WRITTEN TASK 1
In the records, copy the stretch from the line containing "This screenshot has height=751, width=998." through the line containing "This screenshot has width=1024, height=762." as a numbered list, leaving out blank lines. Give only those lines.
===== ARTICLE =====
# Gouldian Finch, where to buy?



## Spuddy

Hey guys ...and gals, Im after a few Gouldian Finch's but can I as heck find any, they are literally like rocking horse crap. They're a present for my Grandad for Fathers day, he keeps and breeds various parrots, finch's and other assortments. 

He's always loved the Gouldian's but never found any for sale and think hes given up now, so I thought Id have a try for him and get him some for fathers day as a surprise, which is just around the corner. 

Anybody know any other breeders, or reputable shops which may have some!? 

Any help is greatly appreciated, 

Spuddy!


----------



## x becca x

Spuddy said:


> Hey guys ...and gals, Im after a few Gouldian Finch's but can I as heck find any, they are literally like rocking horse crap. They're a present for my Grandad for Fathers day, he keeps and breeds various parrots, finch's and other assortments.
> 
> He's always loved the Gouldian's but never found any for sale and think hes given up now, so I thought Id have a try for him and get him some for fathers day as a surprise, which is just around the corner.
> 
> Anybody know any other breeders, or reputable shops which may have some!?
> 
> Any help is greatly appreciated,
> 
> Spuddy!


Hi i'm pretty sure that my grandad (in law) has just bought some of these, i'll give him a ring after tea and ask for you, he was showing me his new birds a few days ago and i think thats what he'd said they were called. I know he buys his birds from someone in Devon and has them couriered to Hull.


----------



## x becca x

He got his pair from Palmers in London, the website is palmersmailorder.com.

Hth Becca


----------



## Spuddy

x becca x said:


> Hi i'm pretty sure that my grandad (in law) has just bought some of these, i'll give him a ring after tea and ask for you, he was showing me his new birds a few days ago and i think thats what he'd said they were called. I know he buys his birds from someone in Devon and has them couriered to Hull.





x becca x said:


> He got his pair from Palmers in London, the website is palmersmailorder.com.
> 
> Hth Becca


 
Thank you very much! .. You're a star! :no1:


I'll get some ordered! 


Spuddy.


----------



## gnipper

Pet Shop | Clipsley Pets & Aquatics


----------



## Mujician

Hunters birds and pets. Always have a massive selection of birds. From zebra finches to hawk headed parrots. It's near Loughborough.


----------



## x becca x

Spuddy said:


> Thank you very much! .. You're a star! :no1:
> 
> 
> I'll get some ordered!
> 
> 
> Spuddy.


It's a pleasure, hope you manage to get some


----------



## bosshogg

see your in Hull try Smiths in thorngumbald and Woodie at the Bird center in Preston they both have had Gouldian Finches in and if they haven't got them at the mo Im sure they will know someone who has 


I used to have them gorgeous birds, don't do well in the bitter cold found they did better in a insulated shed


----------



## Spuddy

gnipper said:


> Pet Shop | Clipsley Pets & Aquatics





Mujician said:


> Hunters birds and pets. Always have a massive selection of birds. From zebra finches to hawk headed parrots. It's near Loughborough.
===== INFORMATION GIVEN =====
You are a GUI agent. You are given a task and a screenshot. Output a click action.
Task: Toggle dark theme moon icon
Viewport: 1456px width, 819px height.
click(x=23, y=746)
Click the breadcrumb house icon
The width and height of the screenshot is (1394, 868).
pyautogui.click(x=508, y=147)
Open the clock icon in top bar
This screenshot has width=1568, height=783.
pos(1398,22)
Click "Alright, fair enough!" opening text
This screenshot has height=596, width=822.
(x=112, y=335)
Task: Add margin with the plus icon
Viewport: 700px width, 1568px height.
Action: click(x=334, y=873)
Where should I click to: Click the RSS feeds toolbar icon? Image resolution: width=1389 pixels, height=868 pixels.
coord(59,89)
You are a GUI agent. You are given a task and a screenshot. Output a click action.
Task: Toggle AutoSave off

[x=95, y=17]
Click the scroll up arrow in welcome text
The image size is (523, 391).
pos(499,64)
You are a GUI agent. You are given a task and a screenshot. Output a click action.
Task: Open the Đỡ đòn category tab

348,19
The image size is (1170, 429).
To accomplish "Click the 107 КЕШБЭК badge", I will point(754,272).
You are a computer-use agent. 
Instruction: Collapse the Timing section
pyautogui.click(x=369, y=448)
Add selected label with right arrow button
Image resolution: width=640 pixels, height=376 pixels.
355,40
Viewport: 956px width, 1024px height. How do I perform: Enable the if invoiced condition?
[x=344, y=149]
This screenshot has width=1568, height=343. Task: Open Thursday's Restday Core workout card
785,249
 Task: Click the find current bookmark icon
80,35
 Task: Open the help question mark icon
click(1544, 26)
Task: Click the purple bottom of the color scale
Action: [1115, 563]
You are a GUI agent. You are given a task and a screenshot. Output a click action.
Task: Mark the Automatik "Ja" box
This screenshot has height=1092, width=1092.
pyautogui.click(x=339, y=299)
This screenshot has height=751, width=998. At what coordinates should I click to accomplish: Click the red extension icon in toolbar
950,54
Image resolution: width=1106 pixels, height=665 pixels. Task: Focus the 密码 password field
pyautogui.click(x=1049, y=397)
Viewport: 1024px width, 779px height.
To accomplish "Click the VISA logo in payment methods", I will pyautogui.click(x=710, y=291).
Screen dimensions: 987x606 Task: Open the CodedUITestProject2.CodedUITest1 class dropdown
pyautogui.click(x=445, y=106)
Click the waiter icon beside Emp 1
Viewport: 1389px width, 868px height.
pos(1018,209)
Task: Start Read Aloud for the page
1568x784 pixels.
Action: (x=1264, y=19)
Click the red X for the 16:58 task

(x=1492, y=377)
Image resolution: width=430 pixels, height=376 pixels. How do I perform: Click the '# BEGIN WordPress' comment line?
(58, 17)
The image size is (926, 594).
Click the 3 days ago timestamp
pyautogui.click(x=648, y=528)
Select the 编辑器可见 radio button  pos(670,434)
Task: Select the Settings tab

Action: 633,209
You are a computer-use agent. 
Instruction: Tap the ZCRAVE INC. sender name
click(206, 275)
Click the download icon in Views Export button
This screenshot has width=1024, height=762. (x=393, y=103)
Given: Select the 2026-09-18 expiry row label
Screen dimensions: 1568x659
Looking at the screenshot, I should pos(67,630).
=====
WRITTEN TASK 2
In the thread about buying Gouldian finches, what business near Loughborough is recommended for its large selection of birds?

EXPECTED OUTPUT 1
1. This screenshot has height=751, width=998. At what coordinates should I click to accomplish: Click the red extension icon in toolbar
2. 950,54
3. Image resolution: width=1106 pixels, height=665 pixels. Task: Focus the 密码 password field
4. pyautogui.click(x=1049, y=397)
5. Viewport: 1024px width, 779px height.
6. To accomplish "Click the VISA logo in payment methods", I will pyautogui.click(x=710, y=291).
7. Screen dimensions: 987x606 Task: Open the CodedUITestProject2.CodedUITest1 class dropdown
8. pyautogui.click(x=445, y=106)
9. Click the waiter icon beside Emp 1
10. Viewport: 1389px width, 868px height.
11. pos(1018,209)
12. Task: Start Read Aloud for the page
13. 1568x784 pixels.
14. Action: (x=1264, y=19)
15. Click the red X for the 16:58 task
16. (x=1492, y=377)
17. Image resolution: width=430 pixels, height=376 pixels. How do I perform: Click the '# BEGIN WordPress' comment line?
18. (58, 17)
19. The image size is (926, 594).
20. Click the 3 days ago timestamp
21. pyautogui.click(x=648, y=528)
22. Select the 编辑器可见 radio button  pos(670,434)
23. Task: Select the Settings tab
24. Action: 633,209
25. You are a computer-use agent. 
26. Instruction: Tap the ZCRAVE INC. sender name
27. click(206, 275)
28. Click the download icon in Views Export button
29. This screenshot has width=1024, height=762. (x=393, y=103)

EXPECTED OUTPUT 2
Hunters birds and pets.